NASA Goddard’s Knowledge Management (KM) approach rejects the idea that institutional wisdom can be stored in digital libraries or databases. Instead, they emphasize the transfer of tacit knowledge—experiential know-how that cannot be captured in manuals. By institutionalizing “Pause and Learn” sessions and narrative-driven Case Studies, NASA transforms project milestones and failures into stories that build critical thinking and capture both the “why” and “what” behind decisions. This human-centric, social approach prioritizes psychological safety, storytelling, and deliberate reflection over technical systems.
Main Ideas
- Tacit vs Explicit Knowledge: Distinguishing between what can be written down (manuals) and what is lived (experience).
- The Social Nature of Knowledge: Knowledge is not a commodity to be stored; it is a process that happens between people.
- The Case Study Method: Using narrative-driven accounts of past missions to teach decision-making and critical thinking.
- Pause and Learn (PaL): Moving beyond “Post-Mortems” to conduct reflective sessions during the lifecycle of a project.
- Culture over Technology: Systems are useless if the organizational culture does not encourage the sharing of failures and insights.
Actionable Takeaways
- Implement “Pause and Learn” (PaL): Schedule brief reflection sessions at key milestones during a project, rather than waiting for the end.
- Adopt Storytelling: When documenting a project, include a narrative component that explains the hurdles and the reasoning behind “pivots.”
- Shift KM Budgeting: Invest more in facilitating expert-to-novice conversations and peer-review sessions than in expensive database software.
- Ask “What should we have known?”: During reviews, ask what information was available but ignored, rather than just what information was missing.
Mental Models
- Polanyi’s Paradox: The idea that “we know more than we can tell”—highlighting the difficulty of capturing tacit knowledge.
- The After-Action Review (AAR): A structured review process for analyzing what happened, why it happened, and how it can be done better.

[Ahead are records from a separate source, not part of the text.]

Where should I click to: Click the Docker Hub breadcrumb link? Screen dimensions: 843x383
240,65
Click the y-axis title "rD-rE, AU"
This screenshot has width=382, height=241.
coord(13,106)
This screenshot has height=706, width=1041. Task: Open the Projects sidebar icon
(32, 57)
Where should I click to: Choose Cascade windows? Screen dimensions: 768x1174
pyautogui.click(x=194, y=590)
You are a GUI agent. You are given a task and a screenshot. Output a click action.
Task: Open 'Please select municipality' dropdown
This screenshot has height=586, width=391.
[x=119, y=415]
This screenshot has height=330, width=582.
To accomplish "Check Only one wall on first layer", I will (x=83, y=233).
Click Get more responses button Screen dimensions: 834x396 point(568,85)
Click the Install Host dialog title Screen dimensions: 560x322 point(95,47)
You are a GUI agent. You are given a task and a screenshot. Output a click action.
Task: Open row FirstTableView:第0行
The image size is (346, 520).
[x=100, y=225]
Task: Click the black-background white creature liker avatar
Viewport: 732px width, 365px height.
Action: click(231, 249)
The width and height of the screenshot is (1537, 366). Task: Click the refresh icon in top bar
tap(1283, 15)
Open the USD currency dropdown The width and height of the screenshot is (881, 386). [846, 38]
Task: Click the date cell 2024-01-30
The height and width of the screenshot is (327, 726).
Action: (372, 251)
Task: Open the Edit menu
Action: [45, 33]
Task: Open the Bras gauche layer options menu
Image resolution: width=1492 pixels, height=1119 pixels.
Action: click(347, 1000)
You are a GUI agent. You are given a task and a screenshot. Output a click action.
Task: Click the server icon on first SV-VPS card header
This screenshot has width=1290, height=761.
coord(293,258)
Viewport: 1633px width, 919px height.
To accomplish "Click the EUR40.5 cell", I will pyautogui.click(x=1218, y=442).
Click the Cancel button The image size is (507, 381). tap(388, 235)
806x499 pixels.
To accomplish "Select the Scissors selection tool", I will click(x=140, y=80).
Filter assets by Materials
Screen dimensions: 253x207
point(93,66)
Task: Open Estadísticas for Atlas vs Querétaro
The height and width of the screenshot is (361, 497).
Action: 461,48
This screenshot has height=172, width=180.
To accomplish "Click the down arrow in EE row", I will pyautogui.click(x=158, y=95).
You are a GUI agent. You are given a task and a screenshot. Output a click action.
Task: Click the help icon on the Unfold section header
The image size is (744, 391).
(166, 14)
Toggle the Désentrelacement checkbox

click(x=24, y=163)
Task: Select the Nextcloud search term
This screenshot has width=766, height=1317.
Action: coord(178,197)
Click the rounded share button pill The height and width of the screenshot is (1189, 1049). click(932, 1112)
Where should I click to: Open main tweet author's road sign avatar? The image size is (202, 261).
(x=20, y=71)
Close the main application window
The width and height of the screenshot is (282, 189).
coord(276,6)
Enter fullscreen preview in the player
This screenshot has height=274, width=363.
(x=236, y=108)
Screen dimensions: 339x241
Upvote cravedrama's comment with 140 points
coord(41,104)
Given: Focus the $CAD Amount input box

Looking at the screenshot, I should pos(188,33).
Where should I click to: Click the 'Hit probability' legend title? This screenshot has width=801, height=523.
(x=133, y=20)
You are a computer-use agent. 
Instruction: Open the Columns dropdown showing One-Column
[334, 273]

- Double-Loop Learning: Not just fixing a problem, but questioning the underlying policies and goals that allowed the problem to occur.
Surprising or Counter-Intuitive Points
- NASA Dislikes Databases: One might expect the world’s most advanced technical agency to rely on “Big Data” for KM, but they find human storytelling far more effective for high-level learning.
- Failure as an Asset: In the NASA model, a well-documented failure is often more valuable for the organization’s future than a quiet success.
- Learning is “Slow”: Goddard’s methods (Case Studies and PaLs) require taking expensive engineering time away from “work” to “talk,” which counter-intuitively speeds up the overall mission success rate.
Connections
- Medical Residency: Like rocket science, medicine uses “Morbidity and Mortality” (M&M) conferences to turn errors into collective learning.
- Software Engineering: The concept of “Blameless Post-mortems” in DevOps mirrors Goddard’s “Pause and Learn” philosophy.
- Ancient Oral Traditions: NASA’s use of storytelling brings high-tech engineering back to the most fundamental human way of passing down survival information.